── Data for processing ──

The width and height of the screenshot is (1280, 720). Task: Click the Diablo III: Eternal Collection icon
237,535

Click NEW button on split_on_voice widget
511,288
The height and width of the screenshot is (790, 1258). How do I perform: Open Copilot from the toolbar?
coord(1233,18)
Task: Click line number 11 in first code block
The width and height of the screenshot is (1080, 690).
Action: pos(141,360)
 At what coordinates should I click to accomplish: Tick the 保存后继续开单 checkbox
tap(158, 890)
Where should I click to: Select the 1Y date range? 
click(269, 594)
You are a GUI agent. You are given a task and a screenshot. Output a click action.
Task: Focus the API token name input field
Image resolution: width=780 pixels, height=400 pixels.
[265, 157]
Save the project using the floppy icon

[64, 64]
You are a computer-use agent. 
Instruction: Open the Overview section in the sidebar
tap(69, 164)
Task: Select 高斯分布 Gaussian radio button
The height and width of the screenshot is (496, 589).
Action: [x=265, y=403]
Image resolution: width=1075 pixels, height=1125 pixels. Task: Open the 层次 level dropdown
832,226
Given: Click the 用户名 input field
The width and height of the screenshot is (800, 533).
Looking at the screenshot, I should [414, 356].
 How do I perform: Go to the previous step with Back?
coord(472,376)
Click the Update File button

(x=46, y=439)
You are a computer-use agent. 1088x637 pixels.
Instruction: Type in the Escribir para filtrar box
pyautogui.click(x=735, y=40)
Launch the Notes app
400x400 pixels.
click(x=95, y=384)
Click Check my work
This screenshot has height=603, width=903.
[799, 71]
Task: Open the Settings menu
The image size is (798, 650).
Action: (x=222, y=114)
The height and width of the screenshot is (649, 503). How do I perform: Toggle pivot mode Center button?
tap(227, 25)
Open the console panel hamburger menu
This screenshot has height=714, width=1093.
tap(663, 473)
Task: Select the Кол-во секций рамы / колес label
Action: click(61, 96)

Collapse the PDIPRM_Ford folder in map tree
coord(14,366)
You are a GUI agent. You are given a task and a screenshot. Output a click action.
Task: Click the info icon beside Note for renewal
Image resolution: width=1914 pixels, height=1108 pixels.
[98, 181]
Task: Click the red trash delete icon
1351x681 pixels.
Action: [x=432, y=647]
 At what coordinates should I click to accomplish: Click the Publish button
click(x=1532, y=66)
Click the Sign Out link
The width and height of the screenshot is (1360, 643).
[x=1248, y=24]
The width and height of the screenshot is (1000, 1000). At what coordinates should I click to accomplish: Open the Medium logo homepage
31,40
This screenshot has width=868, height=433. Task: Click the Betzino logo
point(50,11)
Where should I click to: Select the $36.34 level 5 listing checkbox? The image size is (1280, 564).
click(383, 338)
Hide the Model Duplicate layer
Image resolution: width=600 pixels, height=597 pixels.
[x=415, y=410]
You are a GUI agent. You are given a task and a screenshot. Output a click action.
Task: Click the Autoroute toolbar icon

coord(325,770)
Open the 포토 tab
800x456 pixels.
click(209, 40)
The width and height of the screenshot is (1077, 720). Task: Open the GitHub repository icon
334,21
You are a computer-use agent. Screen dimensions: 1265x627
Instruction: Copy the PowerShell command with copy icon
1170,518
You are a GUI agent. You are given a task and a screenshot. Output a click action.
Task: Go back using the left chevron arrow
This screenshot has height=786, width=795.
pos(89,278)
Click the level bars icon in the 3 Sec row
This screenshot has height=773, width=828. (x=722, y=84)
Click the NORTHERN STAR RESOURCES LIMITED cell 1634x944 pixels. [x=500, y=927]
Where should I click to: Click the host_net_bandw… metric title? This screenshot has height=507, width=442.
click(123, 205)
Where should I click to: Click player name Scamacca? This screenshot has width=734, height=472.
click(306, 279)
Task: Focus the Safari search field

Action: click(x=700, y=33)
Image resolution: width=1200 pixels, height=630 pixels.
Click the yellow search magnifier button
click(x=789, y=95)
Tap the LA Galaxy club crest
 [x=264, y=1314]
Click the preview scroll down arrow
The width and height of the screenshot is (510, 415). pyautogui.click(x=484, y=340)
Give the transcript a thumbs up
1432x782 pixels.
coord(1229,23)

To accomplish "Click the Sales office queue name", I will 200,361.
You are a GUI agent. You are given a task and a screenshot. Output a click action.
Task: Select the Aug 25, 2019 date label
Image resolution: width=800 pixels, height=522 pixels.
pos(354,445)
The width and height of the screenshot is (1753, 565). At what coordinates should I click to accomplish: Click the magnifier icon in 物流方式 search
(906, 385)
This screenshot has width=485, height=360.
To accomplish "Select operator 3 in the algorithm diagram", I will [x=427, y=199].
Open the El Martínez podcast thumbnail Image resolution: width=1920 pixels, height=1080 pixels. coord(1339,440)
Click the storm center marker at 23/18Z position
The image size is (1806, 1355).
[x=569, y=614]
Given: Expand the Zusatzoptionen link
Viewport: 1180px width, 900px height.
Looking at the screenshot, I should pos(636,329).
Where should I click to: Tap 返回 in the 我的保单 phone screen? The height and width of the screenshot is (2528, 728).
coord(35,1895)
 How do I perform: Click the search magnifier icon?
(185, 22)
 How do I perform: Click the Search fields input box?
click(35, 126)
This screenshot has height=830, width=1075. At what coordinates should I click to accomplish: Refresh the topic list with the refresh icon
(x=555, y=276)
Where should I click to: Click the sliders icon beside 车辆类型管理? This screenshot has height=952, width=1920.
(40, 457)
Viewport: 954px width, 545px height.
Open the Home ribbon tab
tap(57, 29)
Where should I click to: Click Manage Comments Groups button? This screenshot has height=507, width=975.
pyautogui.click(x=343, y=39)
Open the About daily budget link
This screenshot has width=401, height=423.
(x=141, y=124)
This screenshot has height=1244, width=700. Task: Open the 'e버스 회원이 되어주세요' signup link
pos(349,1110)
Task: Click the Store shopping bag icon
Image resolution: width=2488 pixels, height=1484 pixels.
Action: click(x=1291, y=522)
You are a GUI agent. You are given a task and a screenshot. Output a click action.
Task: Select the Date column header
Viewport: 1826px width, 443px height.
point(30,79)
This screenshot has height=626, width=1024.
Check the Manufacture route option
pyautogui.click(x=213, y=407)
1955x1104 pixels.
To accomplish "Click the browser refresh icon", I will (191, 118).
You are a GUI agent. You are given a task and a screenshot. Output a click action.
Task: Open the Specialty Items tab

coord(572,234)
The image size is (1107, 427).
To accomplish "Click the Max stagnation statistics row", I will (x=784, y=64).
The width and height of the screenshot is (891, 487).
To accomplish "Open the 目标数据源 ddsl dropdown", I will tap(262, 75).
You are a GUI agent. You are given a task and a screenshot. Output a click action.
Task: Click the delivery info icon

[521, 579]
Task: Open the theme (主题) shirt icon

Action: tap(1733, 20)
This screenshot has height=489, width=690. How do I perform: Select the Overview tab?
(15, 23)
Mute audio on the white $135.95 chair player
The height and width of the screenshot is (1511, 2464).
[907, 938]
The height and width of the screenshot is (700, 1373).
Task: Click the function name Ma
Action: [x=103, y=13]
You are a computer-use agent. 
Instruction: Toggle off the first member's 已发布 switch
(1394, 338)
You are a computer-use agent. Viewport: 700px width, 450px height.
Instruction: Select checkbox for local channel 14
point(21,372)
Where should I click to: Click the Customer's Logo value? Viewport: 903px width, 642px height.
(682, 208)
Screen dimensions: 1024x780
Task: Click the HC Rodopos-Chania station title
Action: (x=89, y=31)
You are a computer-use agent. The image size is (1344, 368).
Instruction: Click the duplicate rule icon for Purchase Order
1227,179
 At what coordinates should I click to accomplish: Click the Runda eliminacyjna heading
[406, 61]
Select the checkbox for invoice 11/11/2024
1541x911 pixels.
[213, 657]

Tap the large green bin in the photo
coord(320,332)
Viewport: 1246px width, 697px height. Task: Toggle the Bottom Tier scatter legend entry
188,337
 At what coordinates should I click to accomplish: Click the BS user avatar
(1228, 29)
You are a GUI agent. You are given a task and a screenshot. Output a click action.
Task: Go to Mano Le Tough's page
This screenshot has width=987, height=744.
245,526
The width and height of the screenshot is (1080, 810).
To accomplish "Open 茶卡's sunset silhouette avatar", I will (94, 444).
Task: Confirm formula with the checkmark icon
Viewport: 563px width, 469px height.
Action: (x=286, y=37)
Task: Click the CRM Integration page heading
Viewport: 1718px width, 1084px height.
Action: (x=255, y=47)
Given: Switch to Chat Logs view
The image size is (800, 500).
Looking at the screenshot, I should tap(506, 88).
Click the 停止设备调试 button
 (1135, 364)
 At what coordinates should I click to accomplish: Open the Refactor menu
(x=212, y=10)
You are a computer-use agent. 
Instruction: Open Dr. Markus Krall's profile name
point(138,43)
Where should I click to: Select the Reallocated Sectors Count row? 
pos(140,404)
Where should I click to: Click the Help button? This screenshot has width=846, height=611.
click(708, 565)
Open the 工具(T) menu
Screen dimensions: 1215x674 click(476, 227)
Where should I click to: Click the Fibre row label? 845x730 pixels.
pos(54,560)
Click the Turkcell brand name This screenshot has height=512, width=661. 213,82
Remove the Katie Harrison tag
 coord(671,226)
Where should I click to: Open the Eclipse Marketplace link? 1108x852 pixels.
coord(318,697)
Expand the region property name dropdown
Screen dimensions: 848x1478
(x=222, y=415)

───

● Exercise objective: Copy each line of the preceding data that contains the string "Expand".

● Output for this exercise:
Given: Expand the Zusatzoptionen link
Expand the region property name dropdown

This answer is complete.